MINOT, N.D. — Jack Crocker, a beer-loving machinist and “part-time Christian,” finally agreed to read Proverbs with wife Reanna. He’s glad he did.
“I’m a Proverbs 31 husband all right,” says Jack, then quotes Proverbs 31:6-7: “Give beer to those who are perishing, wine to those who are in anguish; let them drink and forget their poverty and remember their misery no more.”
“That’s my permission to crack open a cold one,” Jack says, having a Coors after dinner.
But Reanna, a new church member, is pushing Jack hard to stop drinking. She insists he is neither “perishing” nor “in anguish.” But Jack researched the Bible on the Internet and found 2 Corinthians 4:16 and 5:2 which say, “Though outwardly we are wasting away, yet inwardly we are being renewed day by day,” and “Meanwhile we groan, longing to be clothed with our heavenly dwelling.”

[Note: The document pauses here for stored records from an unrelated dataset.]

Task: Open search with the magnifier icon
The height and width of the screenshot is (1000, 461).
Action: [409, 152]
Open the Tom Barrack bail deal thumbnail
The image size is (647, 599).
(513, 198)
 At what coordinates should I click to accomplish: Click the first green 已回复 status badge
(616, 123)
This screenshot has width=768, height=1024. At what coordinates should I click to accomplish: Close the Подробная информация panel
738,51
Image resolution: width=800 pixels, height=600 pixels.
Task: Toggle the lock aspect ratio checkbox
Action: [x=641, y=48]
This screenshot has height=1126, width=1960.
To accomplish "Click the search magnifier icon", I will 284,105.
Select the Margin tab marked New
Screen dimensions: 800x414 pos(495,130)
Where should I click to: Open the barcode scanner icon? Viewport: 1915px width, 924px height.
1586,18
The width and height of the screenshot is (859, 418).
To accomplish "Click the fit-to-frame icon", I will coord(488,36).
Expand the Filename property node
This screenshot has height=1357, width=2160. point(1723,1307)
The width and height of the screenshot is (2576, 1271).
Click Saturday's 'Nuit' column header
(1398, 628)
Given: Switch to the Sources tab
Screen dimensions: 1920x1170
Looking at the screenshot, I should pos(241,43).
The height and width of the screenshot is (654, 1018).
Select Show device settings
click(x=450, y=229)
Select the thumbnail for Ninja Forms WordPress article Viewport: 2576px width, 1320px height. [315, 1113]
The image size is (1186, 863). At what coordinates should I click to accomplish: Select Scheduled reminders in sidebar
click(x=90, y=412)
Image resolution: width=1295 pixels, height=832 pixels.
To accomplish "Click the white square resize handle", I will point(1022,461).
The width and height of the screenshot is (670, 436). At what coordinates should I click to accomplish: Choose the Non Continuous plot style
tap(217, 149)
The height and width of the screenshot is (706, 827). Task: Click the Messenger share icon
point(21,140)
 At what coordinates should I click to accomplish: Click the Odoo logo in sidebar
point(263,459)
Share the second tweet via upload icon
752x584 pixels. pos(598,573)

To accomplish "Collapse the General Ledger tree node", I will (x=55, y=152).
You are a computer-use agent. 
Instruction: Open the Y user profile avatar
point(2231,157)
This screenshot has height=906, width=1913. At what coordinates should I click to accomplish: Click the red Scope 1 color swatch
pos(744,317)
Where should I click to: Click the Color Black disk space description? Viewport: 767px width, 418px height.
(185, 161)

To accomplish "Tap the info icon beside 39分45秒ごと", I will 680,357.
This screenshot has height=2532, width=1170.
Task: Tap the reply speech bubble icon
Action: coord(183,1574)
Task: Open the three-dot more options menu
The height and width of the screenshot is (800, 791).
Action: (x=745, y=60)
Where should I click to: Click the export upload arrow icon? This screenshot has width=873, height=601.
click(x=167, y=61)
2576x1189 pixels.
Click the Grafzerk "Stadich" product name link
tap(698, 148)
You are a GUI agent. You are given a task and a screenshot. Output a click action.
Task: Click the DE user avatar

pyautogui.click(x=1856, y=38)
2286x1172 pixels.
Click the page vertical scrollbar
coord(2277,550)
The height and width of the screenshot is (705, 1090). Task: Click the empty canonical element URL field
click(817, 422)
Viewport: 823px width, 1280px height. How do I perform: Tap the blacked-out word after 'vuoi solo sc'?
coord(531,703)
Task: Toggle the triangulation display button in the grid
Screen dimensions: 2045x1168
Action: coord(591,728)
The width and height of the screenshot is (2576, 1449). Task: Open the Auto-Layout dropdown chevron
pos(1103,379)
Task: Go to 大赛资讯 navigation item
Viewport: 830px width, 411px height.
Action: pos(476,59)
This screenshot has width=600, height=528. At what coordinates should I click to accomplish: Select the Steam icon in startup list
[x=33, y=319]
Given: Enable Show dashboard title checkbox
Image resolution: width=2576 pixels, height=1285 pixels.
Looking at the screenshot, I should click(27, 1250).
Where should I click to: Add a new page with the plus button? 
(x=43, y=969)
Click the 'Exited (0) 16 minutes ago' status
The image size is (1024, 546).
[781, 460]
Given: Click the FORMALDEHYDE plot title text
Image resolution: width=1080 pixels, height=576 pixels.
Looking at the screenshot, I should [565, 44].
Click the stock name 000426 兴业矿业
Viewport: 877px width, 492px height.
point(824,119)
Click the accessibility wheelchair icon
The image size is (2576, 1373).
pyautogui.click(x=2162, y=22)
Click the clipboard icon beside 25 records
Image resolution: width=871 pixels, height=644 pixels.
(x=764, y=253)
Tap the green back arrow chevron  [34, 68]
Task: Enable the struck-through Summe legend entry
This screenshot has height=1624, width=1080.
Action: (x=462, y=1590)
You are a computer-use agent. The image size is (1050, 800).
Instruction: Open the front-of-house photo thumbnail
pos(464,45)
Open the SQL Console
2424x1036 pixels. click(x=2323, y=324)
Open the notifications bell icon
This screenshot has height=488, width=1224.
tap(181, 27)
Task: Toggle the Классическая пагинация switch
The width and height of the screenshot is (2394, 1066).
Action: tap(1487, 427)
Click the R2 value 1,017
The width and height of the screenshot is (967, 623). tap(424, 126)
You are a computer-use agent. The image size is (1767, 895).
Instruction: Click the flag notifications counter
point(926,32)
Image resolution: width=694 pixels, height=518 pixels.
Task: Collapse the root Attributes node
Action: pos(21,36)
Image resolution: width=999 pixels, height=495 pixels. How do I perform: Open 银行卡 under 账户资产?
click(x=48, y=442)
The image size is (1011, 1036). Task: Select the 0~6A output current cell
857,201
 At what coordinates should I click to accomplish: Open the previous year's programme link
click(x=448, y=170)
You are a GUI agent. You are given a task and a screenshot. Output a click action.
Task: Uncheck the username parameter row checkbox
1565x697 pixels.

“Everyone is perishing and in anguish,” Jack says. “Until we’re delivered from these bodies, the Bible says to drink up.”
As part of the escalating family tension he created a “Proverbs 31″ category on their weekly budget and listed “beer” under it. He also wants to start a Proverbs 31 Men’s Group with his buddies.
“We’re trying to find where the Bible talks about buffalo wings,” he says.
Sounds like this guy has some man-up issues and I don’t understand the “part-time Christian” part. It sounds like the guy is trying to twist scripture to give him permission to sit around on his butt all day. It sounds like his wife is caught up in trying to convert her husband into churchdom and not to Christ. I must say though that I like the fact that they are budgeting.